● WORK INSTRUCTIONS:
• 1. Quote the passage of the forum thread on tandem hubs word for word, beginning at the words "DT540 - ~$350" and stopping after "I can pickup.".
• 2. For each statement below, say yes or no on whether the forum thread on tandem hubs supports it, and quote the deciding words exactly. (a) The HF08 hub is available in 135mm spacing. (b) The White M16 is listed at about $300. (c) Plum is most likely to buy a King with a steel freehub from ebay.
• 3. In the forum thread on tandem hubs, what are the three tandem-rated options listed in 135mm spacing?

___ TEXT EXCERPT

Keep in mind that a Shimano HF08 XT tandem hub is different from a Shimano XT hub. The XT Tandem version, HF08, may well be reasonably suitable for tandem use, even off-road. I believe it only comes in 145mm version, threaded for drum brakes.


----------



## Trails4Two (May 12, 2008)

Also if I remember correctly the tandem freehubs are not interchangeable with standard XT hubs. But I don't know what/if the mechanical difference in the freehub mechanism is.


----------



## Plum (Sep 14, 2004)

TandemNut said:


> Keep in mind that a Shimano HF08 XT tandem hub is different from a Shimano XT hub. The XT Tandem version, HF08, may well be reasonably suitable for tandem use, even off-road. I believe it only comes in 145mm version, threaded for drum brakes.


Yeah, I've only ever seen the HF08 in 145mm spacing, which won't work for me..

Tandem rated options in the 135mm spacing include:

DT540 - ~$350
King - ~$350
White M16 - ~$300

Of the three, if I'm spending the money, I'm most likely to pick up a steel-freehub'd King off ebay, possibly with fun bolts to help gain whatever rigidity I can pickup.

Plum


----------



## Plum (Sep 14, 2004)

Trails4Two said:


> Also if I remember correctly the tandem freehubs are not interchangeable with standard XT hubs. But I don't know what/if the mechanical difference in the freehub mechanism is.

______
___ MATERIAL

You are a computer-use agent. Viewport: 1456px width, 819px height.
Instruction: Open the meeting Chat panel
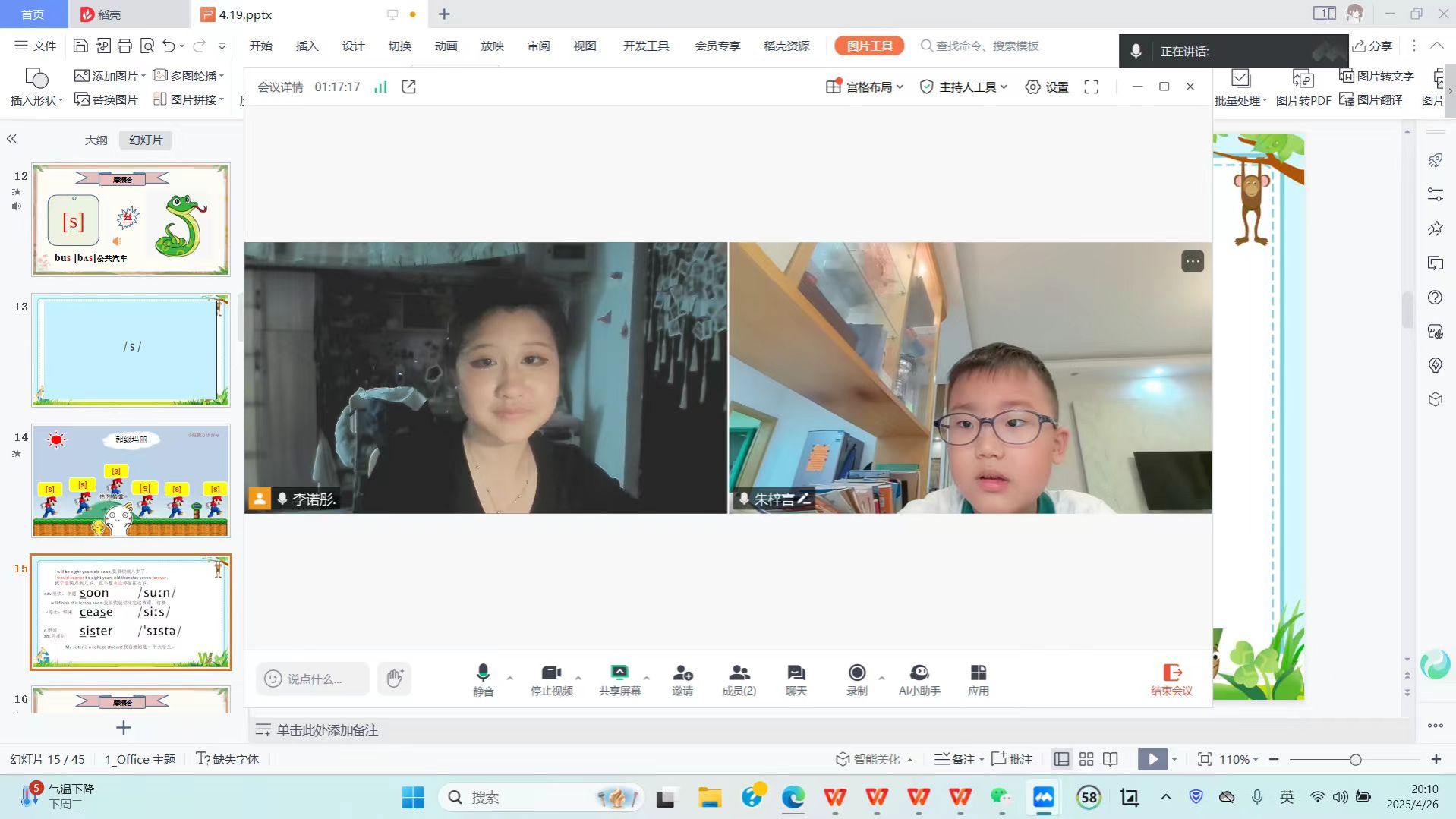point(796,679)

______

● SOLUTION LIST:
• 1.
DT540 - ~$350
King - ~$350
White M16 - ~$300

Of the three, if I'm spending the money, I'm most likely to pick up a steel-freehub'd King off ebay, possibly with fun bolts to help gain whatever rigidity I can pickup.

• 2.
(a) No: "I believe it only comes in 145mm version" and "I've only ever seen the HF08 in 145mm spacing"
(b) Yes: "White M16 - ~$300"
(c) Yes: "I'm most likely to pick up a steel-freehub'd King off ebay"

• 3. DT540, King, and White M16.